Lidove noviny reports that when one of the girls in the fourth grade asked whether Mr. Havel had already started writing poetry when he was their age, the head of state recited a brief bit of his early literary efforts in which he had claimed that the capital of Syria was Beirut. None of the ten year olds noticed the error, so Havel told them it should have been Damascus.
Other top politicians visited schools in various parts of the country, reminding pupils of the importance of learning. Speaker of the House Vaclav Klaus even showed off his basketball skills in the gymnasium of the school he visited. Lidove noviny quote Mr Klaus as advising the kids to learn as much as they can during their nine years at school.
In its business section, Mlada fronta Dnes looks into the increase in the number of loans taken by individuals. The paper found out that Czechs are less and less afraid of borrowing money and that the number of loans increased by 15 percent in the first six months of this year, with mortgages up by 50 percent.
This is a recent phenomenon, Mlada fronta Dnes writes, and for banks, too, it is something quite new and mortgages tend to be difficult to obtain. The paper quotes experts who say that legislation protecting creditors is insufficient, so banks have to be careful to ensure that they won't be cheated out of the money they lend.
The business daily Hospodarske noviny welcomes a new law introducing the special labeling of genetically modified food in the Czech Republic as of next year. There have been fierce debates on whether to eat or not to eat food containing genetically modified organisms, the paper writes. Decision making is driven not only by health and environmental concerns but also economic realities, and the answer to that question is sure to be different in Europe than in developing countries. But whatever the truth about genetic manipulation, Hospodarske noviny says, every customer should be able to make a choice.
And finally, today's Pravo looks at the financial impact of the end of the holiday season, stating that the cost of package tours increased considerably this year as a consequence of the compulsory insurance policies travel agencies have had to adopt.

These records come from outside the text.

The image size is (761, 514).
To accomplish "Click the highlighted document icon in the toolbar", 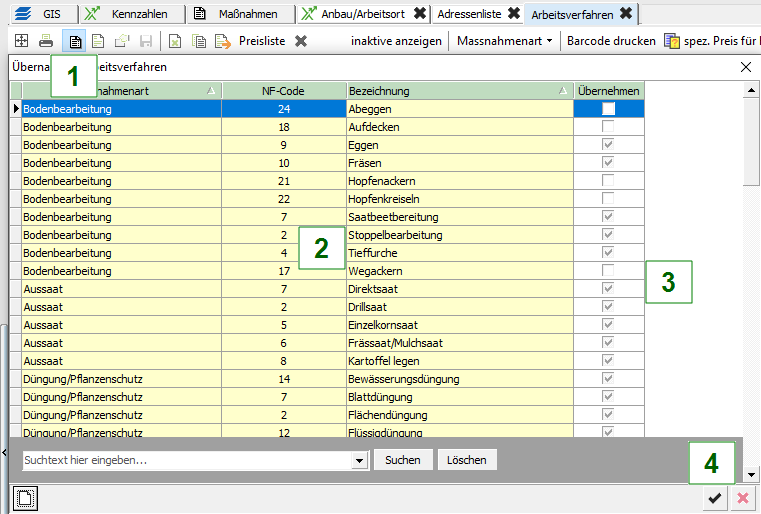I will point(74,41).
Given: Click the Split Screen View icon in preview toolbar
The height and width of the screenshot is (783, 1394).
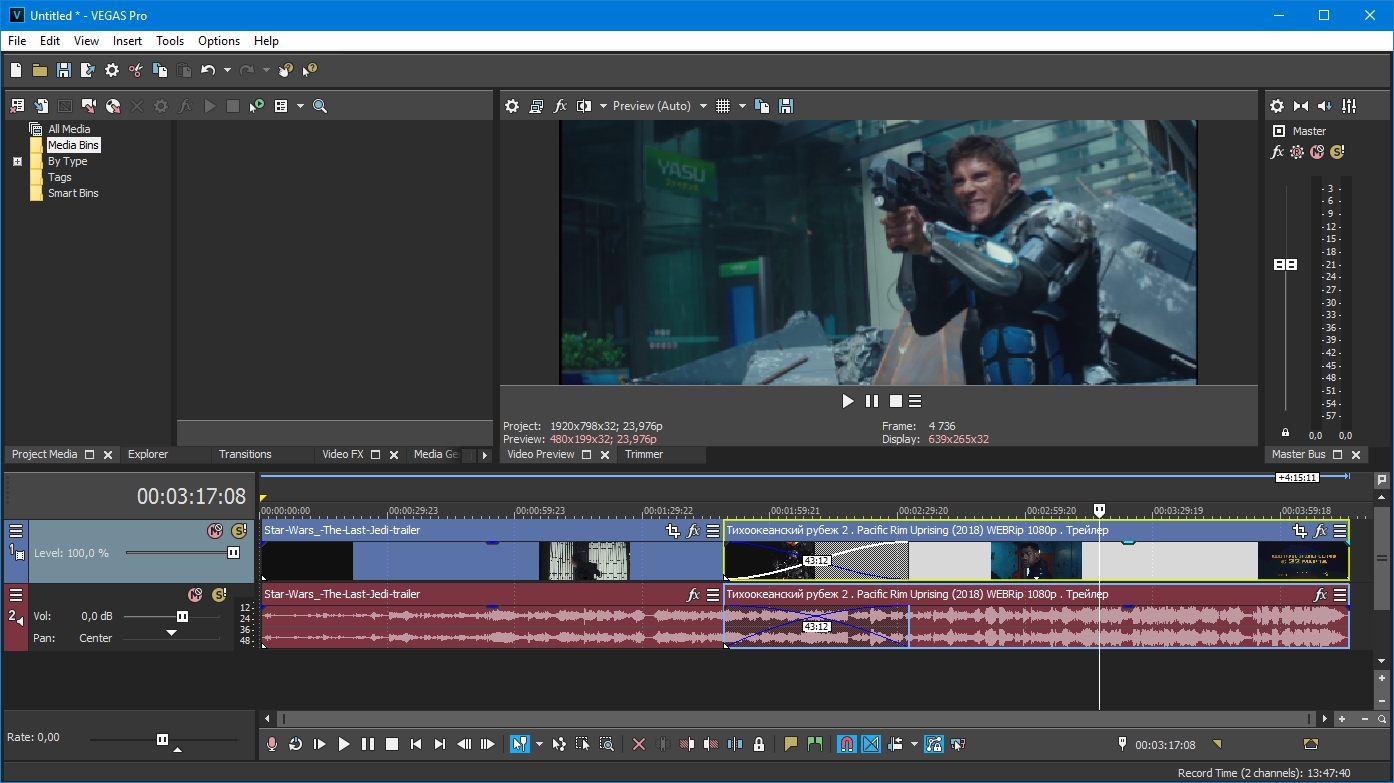Looking at the screenshot, I should pyautogui.click(x=584, y=106).
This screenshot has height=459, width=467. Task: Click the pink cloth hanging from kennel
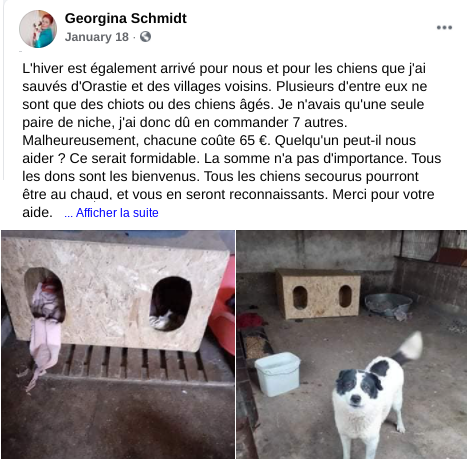point(45,348)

Pravo recalls that in the past, some of the smaller companies went bankrupt in the middle of the season, leaving customers stranded at their holiday resorts, or not even able to send them at all on the holidays that they had paid for. Now, travel agencies must include the cost of insurance against such events to the cost of the package tours and that, plus inflation and the resulting less favorable exchange rates, has led to a 9 to 12 percent increase in the cost of holidays.